-- Your goal --
Reproduce each of the following items verbatim, line for line, without altering any character.

-- Supplied records --
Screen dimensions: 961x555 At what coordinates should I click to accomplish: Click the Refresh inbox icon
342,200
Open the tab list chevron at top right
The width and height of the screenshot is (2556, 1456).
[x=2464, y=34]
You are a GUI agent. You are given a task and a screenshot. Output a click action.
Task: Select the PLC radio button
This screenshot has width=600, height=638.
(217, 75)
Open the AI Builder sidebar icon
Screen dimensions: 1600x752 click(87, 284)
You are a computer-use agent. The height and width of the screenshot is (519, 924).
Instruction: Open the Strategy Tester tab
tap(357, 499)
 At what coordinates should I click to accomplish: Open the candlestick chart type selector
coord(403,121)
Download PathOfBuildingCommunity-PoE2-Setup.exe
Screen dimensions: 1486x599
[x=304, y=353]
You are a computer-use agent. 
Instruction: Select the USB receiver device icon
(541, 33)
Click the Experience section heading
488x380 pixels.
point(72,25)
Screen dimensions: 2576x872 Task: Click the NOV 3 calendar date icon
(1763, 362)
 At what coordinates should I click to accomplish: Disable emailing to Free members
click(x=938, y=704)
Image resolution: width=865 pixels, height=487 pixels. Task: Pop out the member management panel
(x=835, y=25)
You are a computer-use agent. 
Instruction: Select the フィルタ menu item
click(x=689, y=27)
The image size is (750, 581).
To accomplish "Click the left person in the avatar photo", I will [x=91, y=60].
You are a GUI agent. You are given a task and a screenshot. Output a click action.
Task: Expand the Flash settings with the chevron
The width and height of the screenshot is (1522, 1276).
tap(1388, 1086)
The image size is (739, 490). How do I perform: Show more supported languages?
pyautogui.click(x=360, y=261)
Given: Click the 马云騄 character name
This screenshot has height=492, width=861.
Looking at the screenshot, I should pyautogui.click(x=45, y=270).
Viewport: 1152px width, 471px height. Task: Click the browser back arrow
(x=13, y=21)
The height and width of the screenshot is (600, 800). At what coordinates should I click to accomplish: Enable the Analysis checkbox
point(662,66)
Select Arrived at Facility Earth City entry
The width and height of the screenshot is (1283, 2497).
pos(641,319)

-- Finished exercise --
Screen dimensions: 961x555 At what coordinates should I click to accomplish: Click the Refresh inbox icon
342,200
Open the tab list chevron at top right
The width and height of the screenshot is (2556, 1456).
[x=2464, y=34]
You are a GUI agent. You are given a task and a screenshot. Output a click action.
Task: Select the PLC radio button
This screenshot has width=600, height=638.
(217, 75)
Open the AI Builder sidebar icon
Screen dimensions: 1600x752 click(87, 284)
You are a computer-use agent. The height and width of the screenshot is (519, 924).
Instruction: Open the Strategy Tester tab
tap(357, 499)
 At what coordinates should I click to accomplish: Open the candlestick chart type selector
coord(403,121)
Download PathOfBuildingCommunity-PoE2-Setup.exe
Screen dimensions: 1486x599
[x=304, y=353]
You are a computer-use agent. 
Instruction: Select the USB receiver device icon
(541, 33)
Click the Experience section heading
488x380 pixels.
point(72,25)
Screen dimensions: 2576x872 Task: Click the NOV 3 calendar date icon
(1763, 362)
 At what coordinates should I click to accomplish: Disable emailing to Free members
click(x=938, y=704)
Image resolution: width=865 pixels, height=487 pixels. Task: Pop out the member management panel
(x=835, y=25)
You are a computer-use agent. 
Instruction: Select the フィルタ menu item
click(x=689, y=27)
The image size is (750, 581).
To accomplish "Click the left person in the avatar photo", I will [x=91, y=60].
You are a GUI agent. You are given a task and a screenshot. Output a click action.
Task: Expand the Flash settings with the chevron
The width and height of the screenshot is (1522, 1276).
tap(1388, 1086)
The image size is (739, 490). How do I perform: Show more supported languages?
pyautogui.click(x=360, y=261)
Given: Click the 马云騄 character name
This screenshot has height=492, width=861.
Looking at the screenshot, I should pyautogui.click(x=45, y=270).
Viewport: 1152px width, 471px height. Task: Click the browser back arrow
(x=13, y=21)
The height and width of the screenshot is (600, 800). At what coordinates should I click to accomplish: Enable the Analysis checkbox
point(662,66)
Select Arrived at Facility Earth City entry
The width and height of the screenshot is (1283, 2497).
pos(641,319)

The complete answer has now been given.